§ Some records:
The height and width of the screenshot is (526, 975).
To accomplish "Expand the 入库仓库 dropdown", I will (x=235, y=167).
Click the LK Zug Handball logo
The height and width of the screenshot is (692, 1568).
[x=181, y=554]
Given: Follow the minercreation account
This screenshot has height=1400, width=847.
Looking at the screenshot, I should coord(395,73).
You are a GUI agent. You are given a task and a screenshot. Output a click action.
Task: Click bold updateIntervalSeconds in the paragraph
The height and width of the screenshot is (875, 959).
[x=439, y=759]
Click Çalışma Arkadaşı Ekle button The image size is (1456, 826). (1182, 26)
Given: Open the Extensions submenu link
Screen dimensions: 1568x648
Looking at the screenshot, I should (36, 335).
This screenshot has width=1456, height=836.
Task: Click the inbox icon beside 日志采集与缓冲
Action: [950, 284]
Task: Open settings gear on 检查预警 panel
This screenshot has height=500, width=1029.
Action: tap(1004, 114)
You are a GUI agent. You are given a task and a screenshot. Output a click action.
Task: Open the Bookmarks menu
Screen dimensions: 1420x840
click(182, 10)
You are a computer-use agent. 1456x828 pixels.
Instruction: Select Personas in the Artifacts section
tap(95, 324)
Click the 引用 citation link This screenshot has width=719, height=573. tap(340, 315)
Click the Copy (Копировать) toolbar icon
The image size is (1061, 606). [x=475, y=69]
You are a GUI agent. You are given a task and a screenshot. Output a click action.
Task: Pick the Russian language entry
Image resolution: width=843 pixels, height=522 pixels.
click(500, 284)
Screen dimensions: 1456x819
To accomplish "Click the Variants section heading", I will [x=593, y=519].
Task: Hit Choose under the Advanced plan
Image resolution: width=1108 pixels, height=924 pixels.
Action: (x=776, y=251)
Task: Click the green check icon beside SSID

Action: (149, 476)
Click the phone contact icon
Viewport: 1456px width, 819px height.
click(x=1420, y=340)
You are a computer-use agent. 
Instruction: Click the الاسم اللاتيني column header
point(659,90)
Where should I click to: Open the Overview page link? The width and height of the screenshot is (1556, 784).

§ WHAT IS ASKED: Gather each of the lines above that contains the word "link" and copy it in full.

§ TASK RESULT:
Given: Open the Extensions submenu link
Click the 引用 citation link This screenshot has width=719, height=573. tap(340, 315)
Where should I click to: Open the Overview page link? The width and height of the screenshot is (1556, 784).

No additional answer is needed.